Rule 4(1) deals with presenting the response within 28 days of receiving a copy of the claim. Rule 4(4) states that subject to “rule 33 the employment judge shall only extend the time within which a response may be presented if he is satisfied that it is just and equitable to do so.”
Request for extension should have been made pursuant to Rule 4(1), 4(4), setting out why it is just and equitable to extend the time limit for submission of the response.
According to 33(1) when read with 33(2) the request for extension of time for submission of the response should be in the request for review. The rule states that the application for extension of time should be within 14 days of receipt of the default judgement.
Rule 33(6) requires a good reason why the response has not been presented in the applicable time limit. Rule 33(2A) allows employment judges to refuse applications without need for hearing where the requirements of rule 33 paragraph (2) have not been met.
Rule 33(5) There should be a reasonable prospect of successfully responding to the claim or part of it.

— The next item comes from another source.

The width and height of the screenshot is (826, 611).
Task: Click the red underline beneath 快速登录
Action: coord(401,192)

The EAT in Pestle & Mortar v Turner UKEAT/0652/05 stated that this was a point the tribunal should take into account in exercising their discretion.
In the Pestle case it was held that it was necessary to weigh the balance of prejudice to each of the parties in the case as regards revoking the default judgement.

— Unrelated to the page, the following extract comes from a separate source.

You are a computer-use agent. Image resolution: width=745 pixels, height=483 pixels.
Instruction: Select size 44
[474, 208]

In Kwik Save Stores Ltd v Swain [1997] ICR 49 EAT per Mummery P who held that the relevant factors to consider are:
1.the explanation for the non-compliance
2.the merits of the events
3.the balance of possible prejudice to each party
Rule 4A requires the application to include notification to all parties that any objection to the application must be sent to the employment tribunal within seven days of receiving the application or, if a hearing of any type is due to take place before the expiry of that seven day period, before the date of that hearing and that any objection to the application must be copied to both the employment tribunal office and all other parties.
Parties need to confirm (where represented) that they have complied with their obligations under Regulation 11 (4) schedule 1 of the employment tribunal (constitution and rules of procedure) Regulations 2004 and that a copy of correspondence has been sent to other party’s solicitors.

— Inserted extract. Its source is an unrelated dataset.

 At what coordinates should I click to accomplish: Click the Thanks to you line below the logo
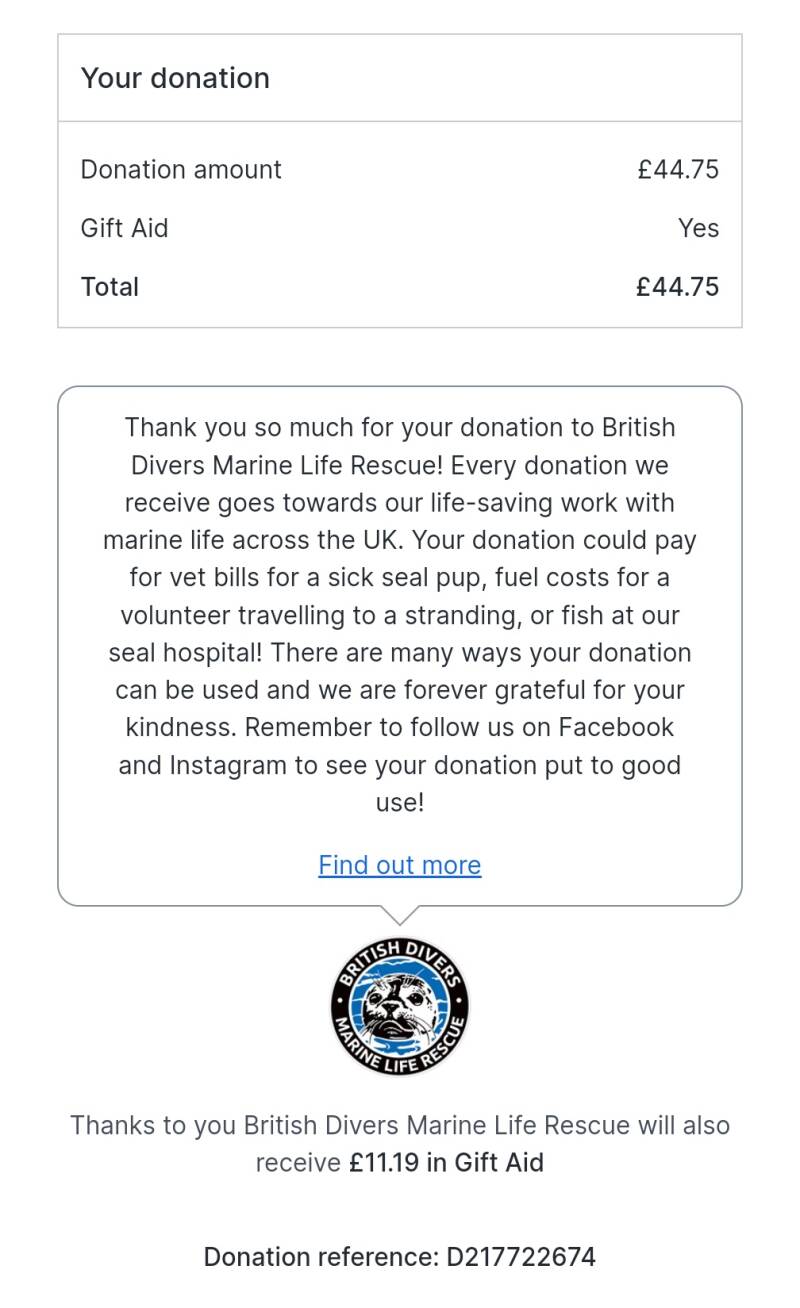coord(399,1125)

Grounds for Employment Appeal tribunal notice of application:
Ground 1 Perverse findings of fact amounting to an error of law and erring on a point of law
The legal basis for Ground 1 comes from Chiu v British Aerospace plc [1982] IRLR 56 where it was held that an employment tribunal could only be described as perverse where no tribunal, properly directed in law, could have reached the decision that the particular tribunal has reached. Further it was held in Neale v County Council of Hereford and Worcester r 1986] IRLR 168 Where the court of appeal held “neither the EAT nor this Court should disturb their decision unless one can say in effect: ‘My goodness, that was certainly wrong’.” Further in Piggott Brothers v Jackson [1992] ICR 85 Appellate courts should look to see if the finding of fact could be supported by any evidence. The Claimant also seeks to rely on Stewart v Cleveland Guest (Engineering) Ltd [1994] lRLR 443, where it was held that “[The EAT) should only interfere with the decision of the Industrial Tribunal where the conclusion [The EAT] should only interfere with the decision of the Industrial tribunal where the conclusion is very clearly wrong’ or ‘must be wrong’ or ‘is plainly wrong’ or ‘is not a permissible option’ or ‘is fundamentally wrong’ or ‘is outrageous’ or ‘makes absolutely no sense’ or ‘flies in the face of properly informed logic’.” This was supported in Yeboah v Crofton [2002] EWCA Civ 794.
Ground 2 Inadequate Reasoning
In Meek v City of Birmingham DC [1987] IRLR 250 it was held that there should be sufficient account of the facts and of the reasoning to enable the EAT or, on further appeal, this court to see whether any question of law arises”. In English v Emery Reimbold & Strick Ltd [2002] EWCA Civ 605 the judgment in breach of Article 6 of the European Convention on Human rights must lack sufficient reasoning to this extent.
Ground 3 Error of Law
Error in application of particular legislation or case law.